Praise makes me feel more worthy of being vet
“Good morning Del Norte County.” Not Vietnam anymore.
As a ’Nam combat vet, I would like to thank the members of my community for training the young adults and children to respect veterans.
They say, “Thank you for serving our country, sir.” That makes me cry. Why?
In basic training, I was labeled a “U.S.” trainee, not “R.A.” “U.S.” meant “Undesirable Service. “R.A.” was “Regular Army.” They joined — I was drafted.
During my service, I performed as a “U.S.” member, not giving my all, only doing what had to be done.
With all the praise I receive these days I regret the level of my performance. I could’ve done more, hence the tears, I believe.

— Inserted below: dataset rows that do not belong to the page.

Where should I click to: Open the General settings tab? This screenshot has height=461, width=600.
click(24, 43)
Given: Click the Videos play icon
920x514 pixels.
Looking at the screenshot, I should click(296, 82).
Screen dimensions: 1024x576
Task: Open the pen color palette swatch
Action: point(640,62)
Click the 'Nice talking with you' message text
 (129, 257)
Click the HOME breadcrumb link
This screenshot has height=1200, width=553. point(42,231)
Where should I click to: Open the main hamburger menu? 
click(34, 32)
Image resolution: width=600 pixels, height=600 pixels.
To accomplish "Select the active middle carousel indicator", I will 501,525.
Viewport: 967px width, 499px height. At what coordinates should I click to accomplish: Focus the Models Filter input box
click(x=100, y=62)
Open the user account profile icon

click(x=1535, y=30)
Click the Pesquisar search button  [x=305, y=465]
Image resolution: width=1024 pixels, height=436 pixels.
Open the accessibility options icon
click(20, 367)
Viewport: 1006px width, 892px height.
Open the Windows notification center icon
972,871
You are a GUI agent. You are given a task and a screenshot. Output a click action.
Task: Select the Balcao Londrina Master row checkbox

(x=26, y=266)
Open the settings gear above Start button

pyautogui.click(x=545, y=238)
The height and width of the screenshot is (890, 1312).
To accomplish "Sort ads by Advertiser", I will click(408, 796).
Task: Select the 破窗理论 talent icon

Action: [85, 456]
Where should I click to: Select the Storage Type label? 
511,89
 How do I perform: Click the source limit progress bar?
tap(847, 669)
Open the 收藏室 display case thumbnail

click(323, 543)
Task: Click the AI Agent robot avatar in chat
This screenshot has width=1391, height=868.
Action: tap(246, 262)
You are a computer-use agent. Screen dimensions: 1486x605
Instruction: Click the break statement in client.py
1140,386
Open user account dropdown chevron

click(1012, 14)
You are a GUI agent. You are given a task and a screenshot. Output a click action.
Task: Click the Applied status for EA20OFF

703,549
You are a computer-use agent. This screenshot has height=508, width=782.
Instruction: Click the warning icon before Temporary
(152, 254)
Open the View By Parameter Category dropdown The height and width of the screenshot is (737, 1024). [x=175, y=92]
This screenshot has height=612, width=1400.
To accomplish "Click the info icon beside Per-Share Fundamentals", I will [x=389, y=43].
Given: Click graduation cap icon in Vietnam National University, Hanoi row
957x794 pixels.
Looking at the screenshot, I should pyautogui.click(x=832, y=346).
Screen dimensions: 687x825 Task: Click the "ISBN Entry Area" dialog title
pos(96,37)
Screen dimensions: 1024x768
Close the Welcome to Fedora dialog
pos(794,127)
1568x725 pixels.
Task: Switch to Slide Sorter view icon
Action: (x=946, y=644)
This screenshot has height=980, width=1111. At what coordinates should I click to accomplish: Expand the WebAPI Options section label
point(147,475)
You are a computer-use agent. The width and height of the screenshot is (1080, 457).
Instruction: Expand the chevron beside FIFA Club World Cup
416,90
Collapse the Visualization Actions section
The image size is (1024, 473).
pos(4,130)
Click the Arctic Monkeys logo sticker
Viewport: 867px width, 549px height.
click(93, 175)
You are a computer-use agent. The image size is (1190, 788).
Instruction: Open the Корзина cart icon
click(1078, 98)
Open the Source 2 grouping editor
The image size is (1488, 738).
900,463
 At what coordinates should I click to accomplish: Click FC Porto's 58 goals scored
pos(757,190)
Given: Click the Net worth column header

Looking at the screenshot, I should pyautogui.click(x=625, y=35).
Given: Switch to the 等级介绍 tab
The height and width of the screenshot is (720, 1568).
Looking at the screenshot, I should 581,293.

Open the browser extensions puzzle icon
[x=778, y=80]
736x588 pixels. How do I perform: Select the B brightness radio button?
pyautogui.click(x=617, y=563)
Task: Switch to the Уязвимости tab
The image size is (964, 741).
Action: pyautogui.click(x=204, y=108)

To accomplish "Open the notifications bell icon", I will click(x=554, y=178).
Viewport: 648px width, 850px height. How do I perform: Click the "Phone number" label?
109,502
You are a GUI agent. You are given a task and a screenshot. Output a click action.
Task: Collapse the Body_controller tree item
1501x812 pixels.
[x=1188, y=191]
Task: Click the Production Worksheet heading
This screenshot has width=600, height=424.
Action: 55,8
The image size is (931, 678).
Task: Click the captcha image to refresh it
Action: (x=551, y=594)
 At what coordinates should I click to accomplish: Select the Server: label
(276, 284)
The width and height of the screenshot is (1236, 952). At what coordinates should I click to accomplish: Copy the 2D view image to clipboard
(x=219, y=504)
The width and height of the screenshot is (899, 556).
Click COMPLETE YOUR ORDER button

Sometimes I don’t ask for the veterans discount some businesses offer, I don’t deserve it all the time. It’s more for the “R.A.” members of the service than me.
Lately, I’ve been feeling proud of my service, trying to reduce the shame of war.
Thank you for your support. With that, I’m feeling better these days.
Stephen Russell Anderson, Crescent City
Leaving mountains barren a grave risk
Please inform readers and whoever is responsible for the barren mountains that if something doesn’t get planted where they have taken every green, living thing and we keep having a dry season, they will be responsible for turning the Garden of Eden into dry dunes.
When dirt has no water for too long, the water does not absorb into the dirt, therefore pooling on top of the ground, creating a place of barrenness.
You know if you’ve ever forgotten a plant too long and not watered it. It and the dirt must be thrown away, rendered dead and dry. God forbid.
Del Norte, worry about your surroundings, instead of anything else you think might take precedence, — it doesn’t. All life, and I mean all life, lives where there are trees.
Don’t believe me? Go to the desert.
Misty LeMunyon, Crescent City
Sutter's bait-and-switch brings significant change
When the local hospital Board voted to disband in favor of regionalization, the advocates of regionalization told us that “critical access” was just a bogeyman that Dr. Greg Duncan had dug up to scare us. Now it is held forth as the hospital’s only means of survival. Does it think that our memories are that short, or that our logic is lacking?
In a Dec. 5 letter (“Critical Access will keep hospital open”), Darrell Moorehead wrote, “Sutter Coast would have transferred out an estimated 40 patients a year with a 25-bed limit.”
I don’t think that most people would regard this as an insignificant number in a small community such as we are. It would be significant if you were one of the 40.